> **WHAT YOU NEED TO DO**: Find every line below with the word "computer" in it, and copy each one.
PROVIDED DATA Block Start
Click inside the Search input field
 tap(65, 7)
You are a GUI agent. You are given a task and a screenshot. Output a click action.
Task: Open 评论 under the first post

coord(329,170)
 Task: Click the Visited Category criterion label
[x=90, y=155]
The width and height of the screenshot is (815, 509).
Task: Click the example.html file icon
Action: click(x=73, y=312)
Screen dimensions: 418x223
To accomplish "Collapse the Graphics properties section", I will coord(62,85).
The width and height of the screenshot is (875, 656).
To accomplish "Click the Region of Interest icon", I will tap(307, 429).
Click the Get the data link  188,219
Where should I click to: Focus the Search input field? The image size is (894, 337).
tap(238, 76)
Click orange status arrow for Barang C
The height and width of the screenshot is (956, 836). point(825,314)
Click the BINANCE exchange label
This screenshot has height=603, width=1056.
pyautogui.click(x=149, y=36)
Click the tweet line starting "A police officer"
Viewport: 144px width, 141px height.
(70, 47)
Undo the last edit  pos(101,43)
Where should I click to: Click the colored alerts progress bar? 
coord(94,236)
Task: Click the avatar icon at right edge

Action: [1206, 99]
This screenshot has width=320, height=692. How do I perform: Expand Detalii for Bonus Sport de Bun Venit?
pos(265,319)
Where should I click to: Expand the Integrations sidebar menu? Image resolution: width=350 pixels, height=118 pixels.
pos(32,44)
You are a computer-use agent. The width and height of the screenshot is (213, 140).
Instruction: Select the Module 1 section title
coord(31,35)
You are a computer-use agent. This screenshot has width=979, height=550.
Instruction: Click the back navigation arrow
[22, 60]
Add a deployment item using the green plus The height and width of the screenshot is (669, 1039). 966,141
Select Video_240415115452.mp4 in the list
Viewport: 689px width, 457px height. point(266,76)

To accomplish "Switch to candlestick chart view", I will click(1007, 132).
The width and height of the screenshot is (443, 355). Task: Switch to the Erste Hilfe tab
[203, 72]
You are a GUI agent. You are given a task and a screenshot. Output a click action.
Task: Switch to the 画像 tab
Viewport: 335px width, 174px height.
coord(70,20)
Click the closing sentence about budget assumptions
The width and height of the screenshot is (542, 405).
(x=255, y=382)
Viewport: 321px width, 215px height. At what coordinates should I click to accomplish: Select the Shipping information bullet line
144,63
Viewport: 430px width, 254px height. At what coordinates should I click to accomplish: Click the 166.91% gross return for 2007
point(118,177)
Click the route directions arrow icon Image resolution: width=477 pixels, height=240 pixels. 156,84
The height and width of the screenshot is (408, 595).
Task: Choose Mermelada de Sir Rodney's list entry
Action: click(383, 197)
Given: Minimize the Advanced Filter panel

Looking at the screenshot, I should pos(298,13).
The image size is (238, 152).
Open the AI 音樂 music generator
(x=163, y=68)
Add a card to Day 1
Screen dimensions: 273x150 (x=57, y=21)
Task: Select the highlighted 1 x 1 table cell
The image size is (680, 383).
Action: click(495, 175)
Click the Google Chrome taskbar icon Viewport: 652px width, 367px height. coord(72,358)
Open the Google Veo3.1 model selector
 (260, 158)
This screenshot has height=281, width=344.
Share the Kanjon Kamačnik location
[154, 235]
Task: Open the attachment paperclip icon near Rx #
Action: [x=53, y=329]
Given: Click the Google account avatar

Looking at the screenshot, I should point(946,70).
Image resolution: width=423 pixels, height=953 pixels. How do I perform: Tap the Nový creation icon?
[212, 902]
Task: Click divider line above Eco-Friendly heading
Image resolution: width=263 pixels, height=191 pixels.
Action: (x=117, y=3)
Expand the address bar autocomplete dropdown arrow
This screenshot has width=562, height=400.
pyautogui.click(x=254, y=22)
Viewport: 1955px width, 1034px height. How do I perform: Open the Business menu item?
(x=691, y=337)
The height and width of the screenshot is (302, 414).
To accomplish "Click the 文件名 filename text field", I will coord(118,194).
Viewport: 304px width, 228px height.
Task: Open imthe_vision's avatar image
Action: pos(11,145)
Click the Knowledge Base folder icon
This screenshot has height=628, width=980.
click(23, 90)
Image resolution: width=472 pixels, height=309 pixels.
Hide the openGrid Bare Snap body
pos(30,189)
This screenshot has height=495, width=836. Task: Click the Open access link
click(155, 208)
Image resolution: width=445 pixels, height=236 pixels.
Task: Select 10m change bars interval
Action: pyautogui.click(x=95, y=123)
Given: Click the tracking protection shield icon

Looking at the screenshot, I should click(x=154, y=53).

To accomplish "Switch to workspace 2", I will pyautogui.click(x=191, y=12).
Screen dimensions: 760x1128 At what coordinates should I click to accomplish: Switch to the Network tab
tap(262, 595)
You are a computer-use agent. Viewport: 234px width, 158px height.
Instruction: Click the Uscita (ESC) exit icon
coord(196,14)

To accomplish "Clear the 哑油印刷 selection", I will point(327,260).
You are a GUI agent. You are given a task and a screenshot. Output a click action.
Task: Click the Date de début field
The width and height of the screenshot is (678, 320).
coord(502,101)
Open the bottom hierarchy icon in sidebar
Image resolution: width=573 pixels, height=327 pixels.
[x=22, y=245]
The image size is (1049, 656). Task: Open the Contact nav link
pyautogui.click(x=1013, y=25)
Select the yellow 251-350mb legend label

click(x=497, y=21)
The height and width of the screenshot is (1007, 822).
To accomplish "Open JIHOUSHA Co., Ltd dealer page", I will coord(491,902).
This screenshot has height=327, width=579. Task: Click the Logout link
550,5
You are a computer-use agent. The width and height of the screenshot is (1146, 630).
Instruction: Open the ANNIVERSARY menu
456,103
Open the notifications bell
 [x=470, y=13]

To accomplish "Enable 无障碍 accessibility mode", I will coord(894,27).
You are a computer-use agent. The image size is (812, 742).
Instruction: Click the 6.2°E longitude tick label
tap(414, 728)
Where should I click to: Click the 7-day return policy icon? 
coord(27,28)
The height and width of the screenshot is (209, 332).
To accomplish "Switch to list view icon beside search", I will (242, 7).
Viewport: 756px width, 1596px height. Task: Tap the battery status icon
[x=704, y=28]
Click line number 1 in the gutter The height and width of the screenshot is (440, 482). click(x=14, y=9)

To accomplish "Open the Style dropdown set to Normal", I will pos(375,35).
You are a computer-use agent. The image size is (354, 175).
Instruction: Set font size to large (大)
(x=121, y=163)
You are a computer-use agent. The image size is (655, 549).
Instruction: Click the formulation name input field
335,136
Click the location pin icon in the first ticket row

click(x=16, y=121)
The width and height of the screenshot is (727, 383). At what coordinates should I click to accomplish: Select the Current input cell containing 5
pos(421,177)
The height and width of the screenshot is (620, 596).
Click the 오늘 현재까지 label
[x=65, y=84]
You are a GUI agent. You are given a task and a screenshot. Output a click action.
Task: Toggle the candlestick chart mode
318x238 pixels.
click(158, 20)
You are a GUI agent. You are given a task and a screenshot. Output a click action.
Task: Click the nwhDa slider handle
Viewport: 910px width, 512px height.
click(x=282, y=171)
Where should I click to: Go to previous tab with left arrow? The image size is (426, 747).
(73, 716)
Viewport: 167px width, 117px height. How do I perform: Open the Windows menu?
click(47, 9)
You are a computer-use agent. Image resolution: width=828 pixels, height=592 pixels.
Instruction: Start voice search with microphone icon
PROVIDED DATA Block End
> **TASK SOLUTION**:
You are a computer-use agent. The width and height of the screenshot is (213, 140).
You are a computer-use agent. This screenshot has width=979, height=550.
You are a computer-use agent. Viewport: 234px width, 158px height.
You are a computer-use agent. The width and height of the screenshot is (1146, 630).
You are a computer-use agent. The image size is (812, 742).
You are a computer-use agent. The image size is (354, 175).
You are a computer-use agent. The image size is (655, 549).
You are a computer-use agent. Image resolution: width=828 pixels, height=592 pixels.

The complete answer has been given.